SUPPLIED PASSAGE:
## S14a: Lab 2 - Pricing, houses


### 1. Let's start by reading in our data

In [None]:
# Imports

import numpy as np
import pandas as pd

In [None]:
# Read in data with pandas

data = pd.read_csv('./data/Boston_March2018.csv')

# Preview

data.head()

In [None]:
# View from another angle

data.iloc[100:].head()

### 2. Explore the data

In [None]:
# Narrow the view

prices = ['LISTPRICE', 'SOLDPRICE']
data[prices].head()

In [None]:
# !YOUR TURN!
# Look at sum


# Look at mean


In [None]:
# Let's take a look at the property types

proptypes = data.PROPTYPE.unique()
proptypes

In [None]:
# Tinker around with some filtering options

data[(data.SOLDPRICE < 1000000) & (data.PROPTYPE == "SF")]

In [None]:
# Look at everything

data.describe()

In [None]:
# Group by prop type

data_by_proptype = data.groupby('PROPTYPE')
data_by_proptype.describe()

In [None]:
# Zoom in

data_by_proptype[['LISTPRICE', 'SOLDPRICE']].mean()

### 3. Introducing [Linear Regression](https://scikit-learn.org/stable/modules/linear_model.html) with Scikit Learn

In [None]:
# Import sklearn

from sklearn import datasets, linear_model
from sklearn.metrics import mean_squared_error, r2_score


In [None]:
# Define model

regr = linear_model.LinearRegression()


In [None]:
# Define label and features (adjustable)

label = ['SOLDPRICE']
features = ['BEDS', 'BATHS', 'SQFT', 'AGE', 'LOTSIZE', 'GARAGE']


In [None]:
# Filter out empties

filter_data = data.copy()

# Additional
filter_data = filter_data[filter_data['SOLDPRICE'] < 1000000]


# Apply to all
for f in features + label:
    # Out empties - (v. imputation)
    filter_data = filter_data[filter_data[f].notna()]
    
    # Interaction terms
    
    # Standardize
    filter_data[f] = (filter_data[f] - filter_data[f].mean()) / filter_data[f].std()
    
    # v. Normalize
    filter_data[f] = (filter_data[f] - filter_data[f].min()) / (filter_data[f].max() - filter_data[f].min())
    
filter_data = filter_data.reset_index()

print(filter_data[label + features].head())


In [None]:
# Extract features and label

label = filter_data[label]
features = filter_data[features]


In [None]:
# !YOUR TURN!

DATASET SECTION:
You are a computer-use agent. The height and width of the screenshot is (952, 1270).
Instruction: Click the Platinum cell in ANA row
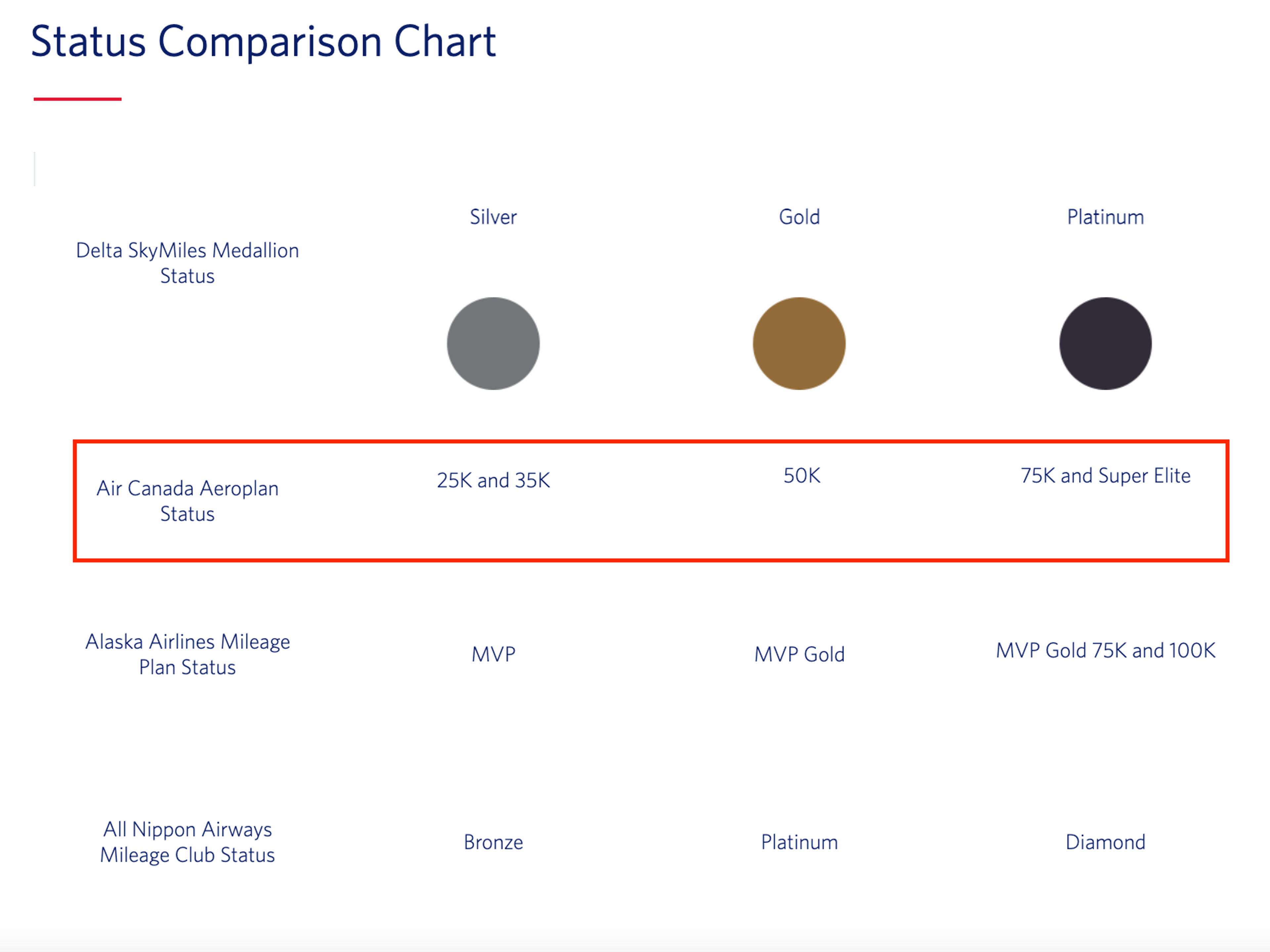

WHAT IS BEING ASKED: Please retype the part of the house-pricing notebook that opens with the words containing "data.head()" and closes with "data[prices].head()". You won't need the material for this.

FULL ANSWER:
data.head()

In [None]:
# View from another angle

data.iloc[100:].head()

### 2. Explore the data

In [None]:
# Narrow the view

prices = ['LISTPRICE', 'SOLDPRICE']
data[prices].head()